Burger King’s Northern Exposure: Out of the Frying Pan Into the Fire?

gty burger king 2010 kb 140826 16x9 608 Controversy Erupts Over Burger Kings (BKW) Move

(Robyn Beck/AFP/Getty Images)

This blog is adapted from my ABCNews.com daily business blog

Burger King is facing a grilling from critics of U.S. companies that move overseas to cut their tax bills.

“I’ve eaten my last Whopper,” is among the many angry comments on Burger King’s Facebook page. That one received more than 1,000 “likes” at the company’s social media site.

BK announced on Tuesday that it would buy the popular Canadian coffee and doughnut chain Tim Hortons for more than $11 billion, and move the corporate headquarters of the combined firm to Canada, where corporate tax rates are lower than in the U.S.

Liberal Sen. Sherrod Brown, D-Ohio, wants U.S. consumers to spend their burger dollars elsewhere .

Other Senate Democrats are calling for legislation to limit tax inversions by American companies that takeover foreign firms largely for fiscal reasons.
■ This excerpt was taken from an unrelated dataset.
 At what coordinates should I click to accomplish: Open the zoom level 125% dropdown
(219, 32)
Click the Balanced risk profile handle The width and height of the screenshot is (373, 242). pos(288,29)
But the CEO of Burger King insists the deal is not about taxes. And there appear to be strong competitive reasons for this move.

While the fast-food giant is much better known and has many more franchises, Tim Hortons is the most profitable of the two. The merger could also heat up the company’s share of the fast-growing breakfast market and create the world’s third largest fast-food chain.

And besides, say BK boosters, why shouldn’t a firm look after the best interests of shareholders by lowering its tax burden?

Perhaps the move will also re-start the stalled debate over complex U.S. corporate taxes.

This is not merely about high American rates, with loopholes and write-offs for some businesses but not others. The controversy also involves global taxes.

“The U.S., unlike most developed-world governments, insists on taxing the global income of its citizens and corporations that have U.S. headquarters,” writes Megan McArdle of Bloomberg Businessweek. “Because the U.S. has some of the highest tax rates in the world, especially on corporate income, this amounts to demanding that everyone who got their start here owes us taxes, forever, on anything they earn abroad.”

Critics of these rules say the system is to blame for billions of dollars being parked off-shore by subsidiaries of U.S. firms.

The argument, they insist, is about more than businesses paying their fair share. It also involves Congress and whether it will act to reform the corporate tax code.